**Exercise instructions**:
Transcription should be exact. Include all entries.

** Data supplied follows **

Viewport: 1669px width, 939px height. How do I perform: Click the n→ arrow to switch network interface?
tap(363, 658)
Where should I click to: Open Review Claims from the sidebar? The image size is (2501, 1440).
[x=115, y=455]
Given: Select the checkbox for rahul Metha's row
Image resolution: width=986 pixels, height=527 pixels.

** End of Data supplied **

**Response area**:
Viewport: 1669px width, 939px height. How do I perform: Click the n→ arrow to switch network interface?
tap(363, 658)
Where should I click to: Open Review Claims from the sidebar? The image size is (2501, 1440).
[x=115, y=455]
Given: Select the checkbox for rahul Metha's row
Image resolution: width=986 pixels, height=527 pixels.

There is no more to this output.